PASSAGE SHOWN:
9 December, Friday — Being like children

Dec 9 – Memorial for St. Juan Diego, hermit, layman

John (1474-1548) was born an impoverished free man in a strongly class-conscious society. He was a farm worker, a field labourer, and a mat maker. He became a married layman with no children. Even as a pagan, he was a mystical and religious man, and became an adult convert to Christianity at around age 50, taking the name Juan Diego. He was widowed in 1529.

He was a visionary to whom the Virgin Mary appeared at Guadalupe on 9 December 1531, leaving him the image known as Our Lady of Guadalupe. On 20 December 2001, a second miracle attributed to Juan Diego’s intervention was decreed by the Congregation for the Causes of Saints and was approved by Pope John Paul II. He was canonized on 31 July 2002.

  • Patron Saint Index

Isa 48:17-19
Mt 11:16-19

Yet wisdom has been proved right by her actions.

Being childlike is not the same as being childish or guilible. As I grew older, I wanted to shed more of what made me appear youthful and naïve. At one point, I put on the grown-up cloak of skepticism and cynicism. This, I suppose is why, many young adults in their mid-twenties to mid-thirties are found to have lost the faith of their childhood during this season of their lives. This tends to happen as one encounters the glamour and distractions of the ‘real world’.

It is an interesting correlation that Jesus uses in the Gospel passage: the children shouting to each other in the market place for people to dance to the tune of pipes, or mourn to the music of dirges, are likened to the people speculating from the appearances of John’s neither eating nor drinking as being possessed, to Jesus’ eating and drinking to being a drunkard and glutton (Matthew 11:16-19).

Yet elsewhere, Jesus says, ‘Truly I tell you, unless you change and become like little children, you will never enter the kingdom of heaven. Therefore, whoever takes the lowly position of this child is the greatest in the kingdom of heaven’ (Matthew 18:3-4). At first I was confused in these two analogies to children.

WHAT THIS EXERCISE ASKS:
- a) From the reflection on being like children, pull out the passage starting at "Being childlike is" and ending at "glutton (Matthew 11:16-19).", word for word.
- b) Pick up the reflection on being like children after its last sentence and keep writing it.

MATERIAL PROVIDED:
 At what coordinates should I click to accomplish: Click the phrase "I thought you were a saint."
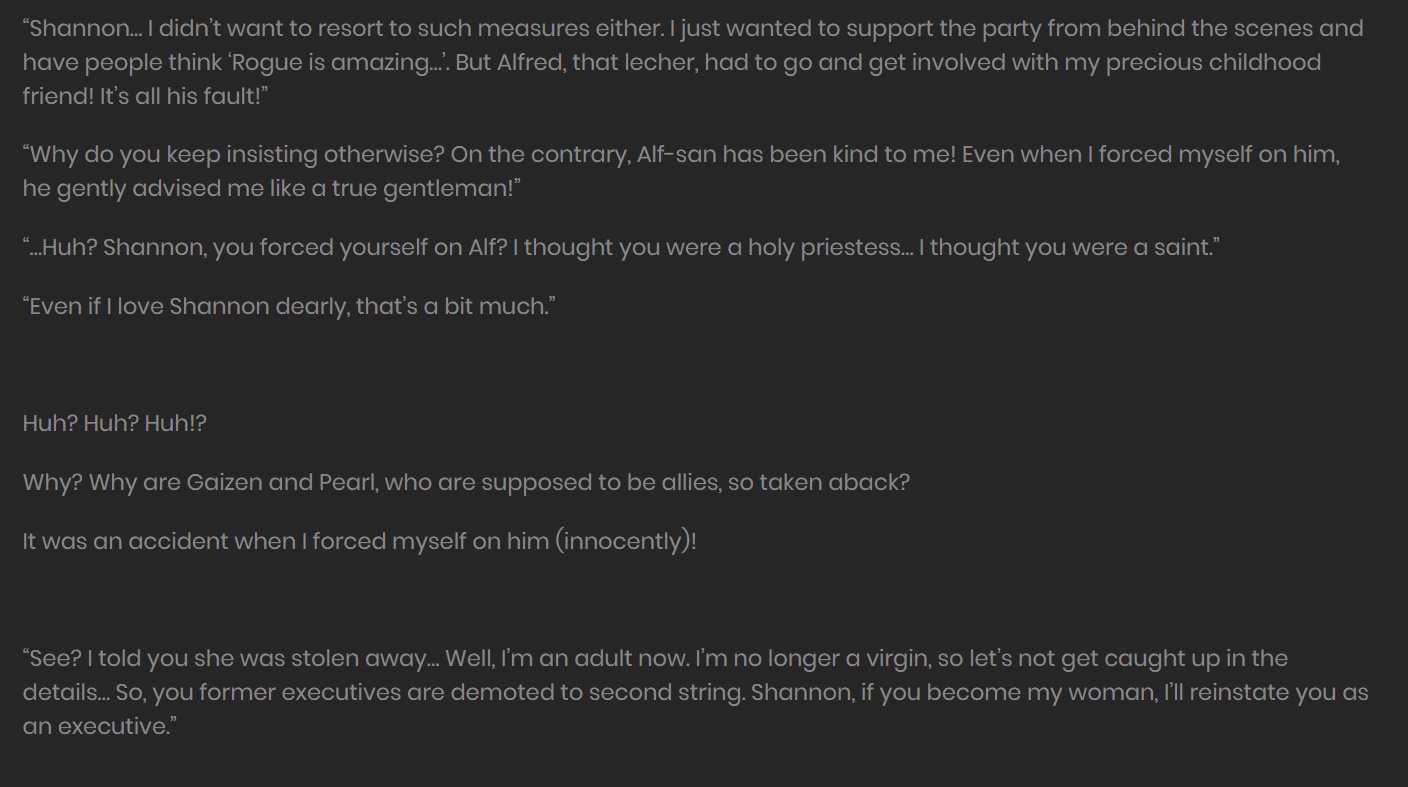point(1069,247)
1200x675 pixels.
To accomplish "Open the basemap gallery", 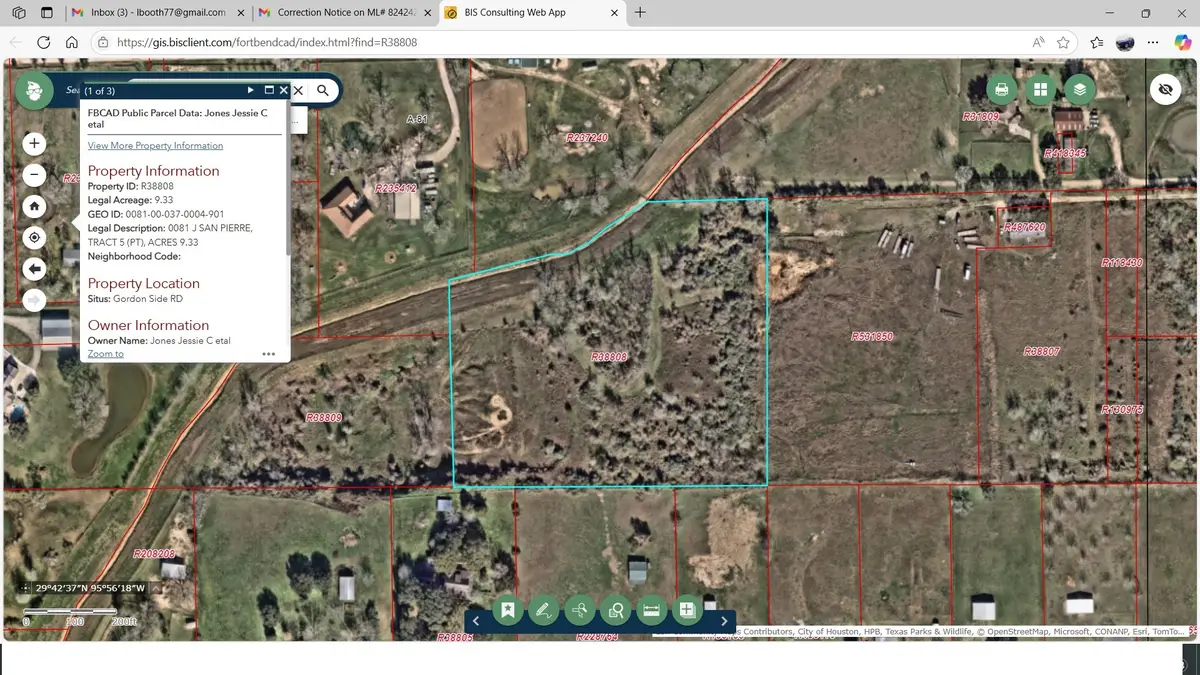I will pos(1041,89).
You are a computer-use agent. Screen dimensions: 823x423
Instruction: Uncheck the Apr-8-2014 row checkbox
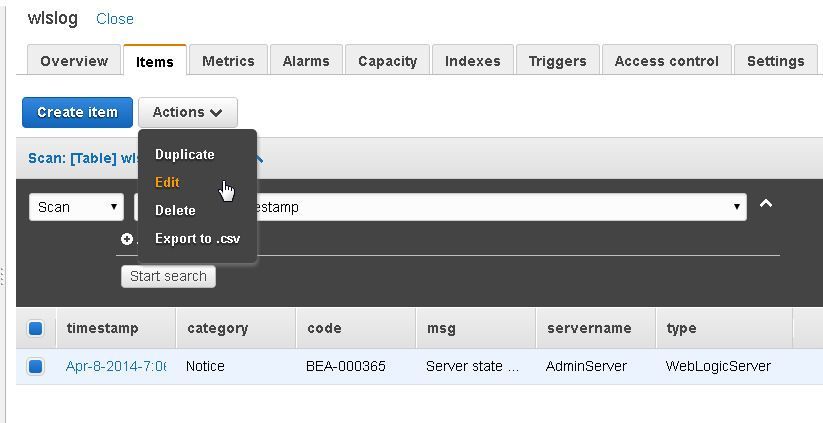pyautogui.click(x=35, y=366)
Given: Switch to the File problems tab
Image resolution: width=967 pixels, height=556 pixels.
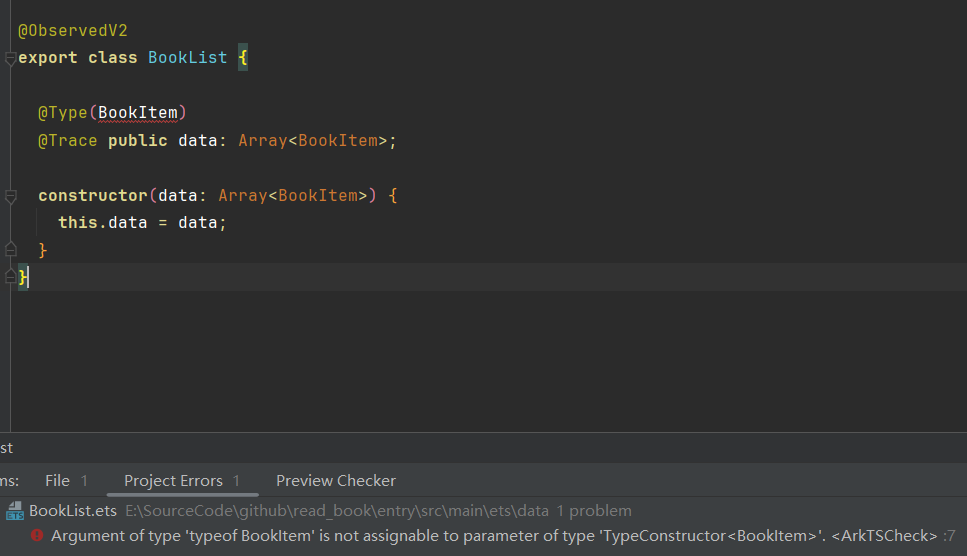Looking at the screenshot, I should pos(58,481).
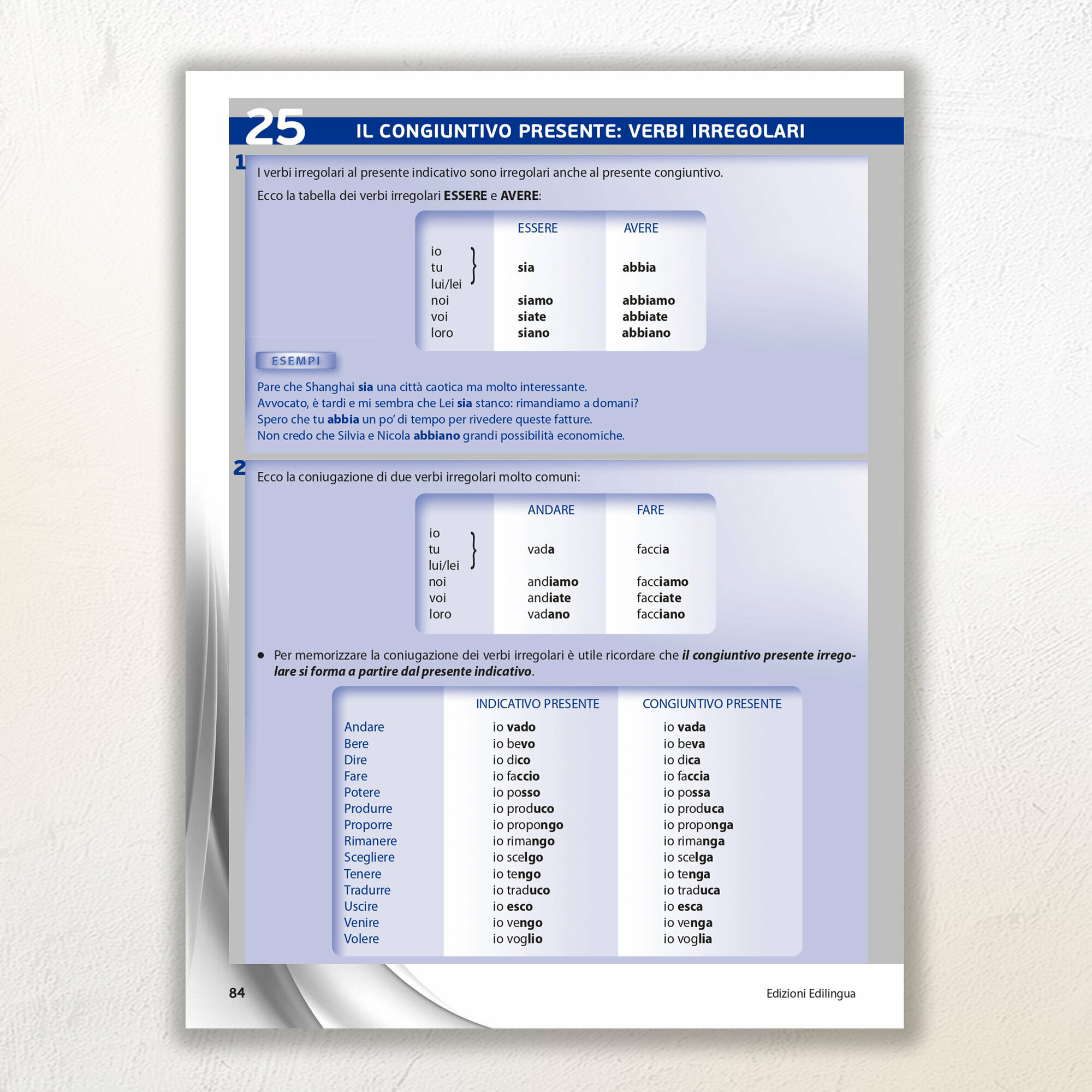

IN RESPONSE:
- a)
Being childlike is not the same as being childish or guilible. As I grew older, I wanted to shed more of what made me appear youthful and naïve. At one point, I put on the grown-up cloak of skepticism and cynicism. This, I suppose is why, many young adults in their mid-twenties to mid-thirties are found to have lost the faith of their childhood during this season of their lives. This tends to happen as one encounters the glamour and distractions of the ‘real world’.

It is an interesting correlation that Jesus uses in the Gospel passage: the children shouting to each other in the market place for people to dance to the tune of pipes, or mourn to the music of dirges, are likened to the people speculating from the appearances of John’s neither eating nor drinking as being possessed, to Jesus’ eating and drinking to being a drunkard and glutton (Matthew 11:16-19).

- b)
Perhaps the difference lies in their perception of things. Jesus is referring to the childlike simplicity and trust in the Father’s will and commandments which leads us into God’s kingdom, as the First Reading shows us, ‘I, the Lord, your God, teach you what is good for you, I lead you in the way that you must go’ (Isaiah 48:17). On the other hand in the reading today, he points out to his listeners that the children who were distracted by the heady activity and bustle of the market place, like the attractive toys and gimmicks of the world, began to lose the clarity and perceptiveness of childlike faith to discern what is real from appearances.

How can we then know and separate the reality of God from the reality of the world? First, we have to adopt a mental littleness and lowliness, being trusting and vulnerable to the Lord – allowing Him to change our hearts and give us brand new sight. Second, by this new perception of the affairs of the world, we can begin to see beyond the popular phraseologies and fruits of secularism and relativism – to notice that ‘wisdom has been proved right by her actions.’

And again Jesus says this, ‘Beware of false prophets, who come to you in sheep’s clothing, but inwardly they are ravenous wolves. You will know them by their fruits… every good tree bears good fruit, but a bad tree bears bad fruit. A good tree cannot bear bad fruit, nor can a bad tree bear good fruit. Every tree that does not bear good fruit is cut down and thrown into the fire. Therefore by their fruits you will know them’ (Matthew 7:15-20).

May we not dwell and remain on the surface of assumed reality, but arm ourselves with the knowledge that the Evil One is a liar, slanderer, who deals in deceit and lures us by our pride. Let us put on the garment of humility, simplicity and virtue, to trust and surrender to our Heavenly Father.

In the wise words of Fulton Sheen, ‘There is a close relation between physical littleness, which is childhood, and mental littleness, which is humility. We cannot always be children, which is another way of saying we can be humble. And so in the spiritual order the law remains ever the same: if human beings are ever to discover anything big, they must always be making themselves little; if they magnify their ego to the infinite, they will discover nothing, for there is nothing bigger than the infinite; but if they reduce their ego to zero, then they will discover everything big for there is nothing smaller than the self. How, then, shall we find the reason behind the joy? Just as it is only by being little that we discover anything big, so it is only by being humble that we will find an Infinite God in the form of a little child.” (Eternal Galilean)

(Today’s Oxygen by Debbie Loo)

Prayer: Help me Lord to love the humble way in which you choose to come into the world. Help me to become more like you, Jesus.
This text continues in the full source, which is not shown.